- **Problem to work on**:
Reproduce verbatim the items beginning with the line that contains "This screenshot has width=1517, height=777." and continuing through the line that contains "center [609, 381].", including both of those lines.

- **Dataset records**:
====
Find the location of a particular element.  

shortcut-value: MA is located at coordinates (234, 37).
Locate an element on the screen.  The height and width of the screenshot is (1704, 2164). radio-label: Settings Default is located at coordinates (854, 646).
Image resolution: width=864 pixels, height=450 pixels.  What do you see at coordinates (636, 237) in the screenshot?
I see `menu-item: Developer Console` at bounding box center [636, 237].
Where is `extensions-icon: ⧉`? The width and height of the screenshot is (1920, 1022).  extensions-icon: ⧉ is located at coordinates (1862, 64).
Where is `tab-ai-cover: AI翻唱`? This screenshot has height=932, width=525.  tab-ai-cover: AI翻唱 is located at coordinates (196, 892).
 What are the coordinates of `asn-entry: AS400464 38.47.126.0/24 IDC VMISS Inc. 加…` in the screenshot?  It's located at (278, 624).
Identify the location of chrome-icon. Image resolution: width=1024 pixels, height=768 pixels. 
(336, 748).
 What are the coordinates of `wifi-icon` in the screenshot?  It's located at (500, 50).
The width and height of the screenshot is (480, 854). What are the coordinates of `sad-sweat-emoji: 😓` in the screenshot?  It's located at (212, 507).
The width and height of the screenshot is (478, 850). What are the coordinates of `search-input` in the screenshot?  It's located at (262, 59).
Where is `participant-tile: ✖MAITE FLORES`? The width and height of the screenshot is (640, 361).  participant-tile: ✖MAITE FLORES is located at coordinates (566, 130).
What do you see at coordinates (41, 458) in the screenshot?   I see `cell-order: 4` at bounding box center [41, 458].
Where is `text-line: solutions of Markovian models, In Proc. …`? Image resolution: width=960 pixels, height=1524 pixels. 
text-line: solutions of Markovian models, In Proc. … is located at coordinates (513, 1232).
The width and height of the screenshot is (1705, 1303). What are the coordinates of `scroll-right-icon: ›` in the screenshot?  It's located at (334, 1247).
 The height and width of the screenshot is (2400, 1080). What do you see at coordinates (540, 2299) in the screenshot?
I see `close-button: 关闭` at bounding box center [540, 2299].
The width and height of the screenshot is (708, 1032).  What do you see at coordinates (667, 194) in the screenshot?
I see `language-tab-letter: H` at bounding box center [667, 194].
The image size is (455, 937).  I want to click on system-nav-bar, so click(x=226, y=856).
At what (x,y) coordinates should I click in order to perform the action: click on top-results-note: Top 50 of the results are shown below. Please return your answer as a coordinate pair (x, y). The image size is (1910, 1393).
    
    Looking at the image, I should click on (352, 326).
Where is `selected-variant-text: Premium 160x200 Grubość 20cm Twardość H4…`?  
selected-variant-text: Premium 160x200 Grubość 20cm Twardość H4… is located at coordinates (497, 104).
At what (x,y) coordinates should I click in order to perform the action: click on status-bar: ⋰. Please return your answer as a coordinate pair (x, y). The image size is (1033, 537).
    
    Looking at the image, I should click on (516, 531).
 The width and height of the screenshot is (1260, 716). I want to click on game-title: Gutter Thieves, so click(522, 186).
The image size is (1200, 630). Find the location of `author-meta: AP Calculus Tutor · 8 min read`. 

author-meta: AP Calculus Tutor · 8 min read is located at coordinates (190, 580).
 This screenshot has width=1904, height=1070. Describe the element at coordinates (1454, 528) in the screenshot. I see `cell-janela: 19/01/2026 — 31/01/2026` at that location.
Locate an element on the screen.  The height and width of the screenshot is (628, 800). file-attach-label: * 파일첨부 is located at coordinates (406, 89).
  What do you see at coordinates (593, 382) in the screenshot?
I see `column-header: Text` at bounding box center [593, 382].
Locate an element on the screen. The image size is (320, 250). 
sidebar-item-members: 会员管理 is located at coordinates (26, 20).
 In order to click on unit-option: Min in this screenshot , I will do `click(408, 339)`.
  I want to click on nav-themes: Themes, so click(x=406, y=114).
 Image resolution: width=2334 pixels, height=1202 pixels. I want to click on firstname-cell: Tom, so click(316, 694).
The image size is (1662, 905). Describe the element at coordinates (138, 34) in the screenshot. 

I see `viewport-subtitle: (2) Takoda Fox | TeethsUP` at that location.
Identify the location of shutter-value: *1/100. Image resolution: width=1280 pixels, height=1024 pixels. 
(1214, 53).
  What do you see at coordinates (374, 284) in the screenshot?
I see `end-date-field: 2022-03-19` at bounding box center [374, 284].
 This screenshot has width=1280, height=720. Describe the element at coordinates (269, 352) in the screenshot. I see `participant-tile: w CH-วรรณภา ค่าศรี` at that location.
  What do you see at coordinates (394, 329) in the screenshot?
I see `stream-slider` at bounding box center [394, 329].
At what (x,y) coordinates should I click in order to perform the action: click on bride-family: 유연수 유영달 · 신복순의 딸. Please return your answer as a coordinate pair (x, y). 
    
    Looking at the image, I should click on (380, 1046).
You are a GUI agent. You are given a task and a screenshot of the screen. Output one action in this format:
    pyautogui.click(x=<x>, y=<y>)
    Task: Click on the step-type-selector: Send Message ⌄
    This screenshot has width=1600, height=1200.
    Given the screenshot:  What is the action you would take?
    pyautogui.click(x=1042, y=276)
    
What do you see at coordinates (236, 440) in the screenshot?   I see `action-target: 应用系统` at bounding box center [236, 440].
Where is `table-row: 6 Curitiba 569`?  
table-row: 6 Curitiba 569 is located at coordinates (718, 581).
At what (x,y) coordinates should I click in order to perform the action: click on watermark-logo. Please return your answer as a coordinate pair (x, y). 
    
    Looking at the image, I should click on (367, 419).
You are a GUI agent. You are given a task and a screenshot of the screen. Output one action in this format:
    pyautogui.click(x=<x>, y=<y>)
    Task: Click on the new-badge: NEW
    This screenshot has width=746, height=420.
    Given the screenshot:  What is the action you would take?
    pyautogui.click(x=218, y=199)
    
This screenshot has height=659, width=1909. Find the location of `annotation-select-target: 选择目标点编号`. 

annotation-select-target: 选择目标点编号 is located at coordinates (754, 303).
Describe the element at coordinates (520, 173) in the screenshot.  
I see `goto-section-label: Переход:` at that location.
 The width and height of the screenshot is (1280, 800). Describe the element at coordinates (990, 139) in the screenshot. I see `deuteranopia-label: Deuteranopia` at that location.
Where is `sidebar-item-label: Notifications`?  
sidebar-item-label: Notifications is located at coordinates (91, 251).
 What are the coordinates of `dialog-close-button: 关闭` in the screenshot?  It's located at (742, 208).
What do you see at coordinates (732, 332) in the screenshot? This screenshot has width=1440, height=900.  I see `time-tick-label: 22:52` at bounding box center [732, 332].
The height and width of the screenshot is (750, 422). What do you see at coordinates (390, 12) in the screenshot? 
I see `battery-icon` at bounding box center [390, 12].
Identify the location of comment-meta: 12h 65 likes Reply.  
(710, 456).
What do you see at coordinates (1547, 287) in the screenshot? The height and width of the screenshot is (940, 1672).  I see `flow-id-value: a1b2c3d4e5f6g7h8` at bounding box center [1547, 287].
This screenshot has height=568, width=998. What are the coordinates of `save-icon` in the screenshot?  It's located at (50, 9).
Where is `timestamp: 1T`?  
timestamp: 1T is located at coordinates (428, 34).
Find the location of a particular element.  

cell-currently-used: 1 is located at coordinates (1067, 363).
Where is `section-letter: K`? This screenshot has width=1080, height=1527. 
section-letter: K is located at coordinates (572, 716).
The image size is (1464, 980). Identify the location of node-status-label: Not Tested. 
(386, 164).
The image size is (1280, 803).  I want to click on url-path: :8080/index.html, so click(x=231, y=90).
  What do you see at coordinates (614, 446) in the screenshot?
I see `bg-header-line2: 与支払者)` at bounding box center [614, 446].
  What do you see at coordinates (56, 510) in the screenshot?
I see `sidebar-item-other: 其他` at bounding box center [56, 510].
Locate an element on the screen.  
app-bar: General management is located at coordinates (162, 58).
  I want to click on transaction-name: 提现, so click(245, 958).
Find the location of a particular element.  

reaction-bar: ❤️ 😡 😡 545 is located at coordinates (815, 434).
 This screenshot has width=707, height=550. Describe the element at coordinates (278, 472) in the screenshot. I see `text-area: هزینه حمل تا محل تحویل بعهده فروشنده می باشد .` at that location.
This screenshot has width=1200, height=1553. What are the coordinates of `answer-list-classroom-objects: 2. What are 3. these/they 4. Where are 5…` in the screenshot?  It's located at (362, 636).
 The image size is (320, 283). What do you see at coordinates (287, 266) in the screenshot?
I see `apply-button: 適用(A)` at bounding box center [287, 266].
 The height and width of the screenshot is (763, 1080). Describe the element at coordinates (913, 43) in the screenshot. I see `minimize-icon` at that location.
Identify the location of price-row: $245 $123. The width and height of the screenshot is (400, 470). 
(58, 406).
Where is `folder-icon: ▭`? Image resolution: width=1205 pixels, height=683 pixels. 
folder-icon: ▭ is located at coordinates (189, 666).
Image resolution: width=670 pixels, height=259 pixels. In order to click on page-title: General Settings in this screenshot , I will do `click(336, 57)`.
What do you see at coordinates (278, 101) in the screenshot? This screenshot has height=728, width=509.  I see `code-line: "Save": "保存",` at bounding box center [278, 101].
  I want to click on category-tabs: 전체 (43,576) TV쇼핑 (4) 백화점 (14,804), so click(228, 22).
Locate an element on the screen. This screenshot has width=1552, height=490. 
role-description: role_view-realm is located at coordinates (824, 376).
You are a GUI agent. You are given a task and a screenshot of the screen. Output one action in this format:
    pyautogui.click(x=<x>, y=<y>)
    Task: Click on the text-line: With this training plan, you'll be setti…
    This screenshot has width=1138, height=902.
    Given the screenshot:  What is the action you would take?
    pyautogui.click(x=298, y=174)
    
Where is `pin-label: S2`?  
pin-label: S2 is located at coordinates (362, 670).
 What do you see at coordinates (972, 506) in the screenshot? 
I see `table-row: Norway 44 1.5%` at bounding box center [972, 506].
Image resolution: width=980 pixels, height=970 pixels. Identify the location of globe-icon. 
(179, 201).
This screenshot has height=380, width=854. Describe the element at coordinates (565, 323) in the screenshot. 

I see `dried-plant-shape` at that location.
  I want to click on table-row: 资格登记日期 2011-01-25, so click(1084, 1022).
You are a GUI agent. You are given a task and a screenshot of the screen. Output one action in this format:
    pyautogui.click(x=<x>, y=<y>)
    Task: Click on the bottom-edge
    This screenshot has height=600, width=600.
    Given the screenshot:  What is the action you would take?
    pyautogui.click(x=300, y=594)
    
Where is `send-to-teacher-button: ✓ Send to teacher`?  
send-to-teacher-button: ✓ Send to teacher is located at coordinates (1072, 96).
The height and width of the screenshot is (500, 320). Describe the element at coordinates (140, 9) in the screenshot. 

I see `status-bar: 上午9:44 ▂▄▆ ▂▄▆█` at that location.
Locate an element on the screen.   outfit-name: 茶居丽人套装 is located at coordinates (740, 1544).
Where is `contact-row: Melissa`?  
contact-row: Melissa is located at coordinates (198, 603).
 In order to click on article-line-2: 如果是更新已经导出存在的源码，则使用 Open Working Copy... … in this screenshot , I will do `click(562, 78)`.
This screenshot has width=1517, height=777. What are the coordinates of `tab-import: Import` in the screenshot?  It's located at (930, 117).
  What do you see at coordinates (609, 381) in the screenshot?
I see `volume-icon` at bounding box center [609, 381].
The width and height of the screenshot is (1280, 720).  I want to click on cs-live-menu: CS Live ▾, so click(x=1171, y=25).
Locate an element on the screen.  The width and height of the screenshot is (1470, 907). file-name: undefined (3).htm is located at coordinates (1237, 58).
====
- **Response below**:
This screenshot has width=1517, height=777. What are the coordinates of `tab-import: Import` in the screenshot?  It's located at (930, 117).
  What do you see at coordinates (609, 381) in the screenshot?
I see `volume-icon` at bounding box center [609, 381].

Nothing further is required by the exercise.